At Banya, minimal damage occurred, with several homes and a minaret collapsing. One person in the town was killed. Chimneys and exterior walls were destroyed. Some homes were so badly damaged that they were unsafe for living. In Bansko, one home was destroyed and many other homes suffered damage. Three people died and four were injured in Razlog due to collapsed homes. Virtually every house in the southern part of town was affected. At least 100 homes in Dzumaja were demolished during the mainshock and were already damaged in the foreshock. A mosque, three minarets, the barracks, and a hospital were damaged or destroyed, killing two and leaving four wounded. A smaller extent of damage occurred in the north and eastern parts of Dzumaja. Damage to churches and homes there was quickly repaired.

Southwest of Dzumaja, in the plains, pebbles were thrown off the ground during the earthquake. Extreme degrees of shaking caused the soil to liquefy. In Gramadac and Cerovo, the devastation was nearly complete; very few homes remained intact. Despite the destruction, no casualties occurred as residents had left their homes after the foreshock. The village of Izvorite was obliterated; only three of the 200 masonry homes survived. Roads in the town were cracked or partially buried under rubble. The town lost five residents in the event. Significant loss of life was reported in Kocani and Pehcevo, where 14 and 38 deaths were recorded. Ground fissures measuring up to 2 meters wide and landslides occurred.

==Geology==
Near the reported epicenters of the earthquakes are three active seismogenic structures with lengths ranging from 20 km to 35 km. Of the three structures in the region; the Kocani, Bansko, and Krupnik faults, the Krupnik Fault lies entirely within the meizoseismal area in published isoseismal maps. On-site field surveys have identified active fault scarps along the Krupnik Fault as well. The mainshock likely ruptured along the fault which dips 45°, and measures 20-km-long by 15-km-wide, generating a maximum slip of 2 meters. Little is known about the source of the foreshock which due to the absence of surface ruptures.
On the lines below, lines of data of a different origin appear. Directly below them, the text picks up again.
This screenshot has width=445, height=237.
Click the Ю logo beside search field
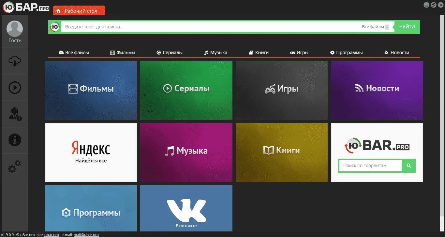tap(55, 27)
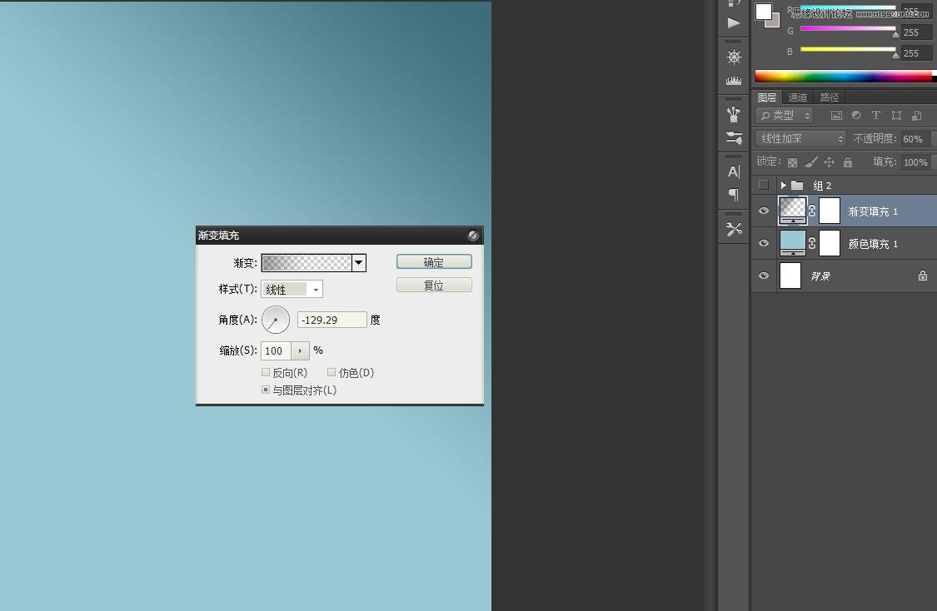Click the 复位 button
The image size is (937, 611).
[x=434, y=286]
The earthquakes were previously assigned magnitudes 7.5 and 7.8 respectively by Beno Gutenberg and Charles Francis Richter, but has since been reassessed to 6.8 and 7.2 in recent years. The mainshock still remains to be one of the largest in Europe. Both the very large foreshock and mainshock were felt over an area of 1.4 million cubic kilometers, in Romania, the Aegean Sea, Turkey, Macedonia, and Serbia.

===Kresna earthquake sequence===

| Time (UTC) | Latitude | Longitude | Magnitude (M_{s}) | Remarks |
|---|---|---|---|---|
| 1903-11-25 23:16 | 41.8°N | 23.4°E | 5.0 | Some localized damage. No casualties. |
| 1904-04-04 10:05 | 41.8°N | 22.7°E | 6.9 | Felt X - MMI. |
| 1904-04-04 10:28 | 41.8°N | 23.0°E | 7.2 | Felt XI - MMI. |
| 1904-04-10 08:52 | 41.9°N | 22.8°E | 6.2 | Significant damage and casualties reported. |
| 1904-04-19 08:52 | 41.9°N | 23.1°E | 5.6 | Damage reported. |
| 1905-10-08 07:27 | 41.9°N | 23.2°E | 6.4 | Damage in Dzumaja, Blagoevgrad. |

==Legacy==
There are legends of a water cave which appeared in the Kresna Gorge shortly after the earthquakes. According to the legends, cars, and people fell into the Struma River and were sucked into the cave by the currents and never found. It is said that giant catfishs up to 4 meters long roam the cave.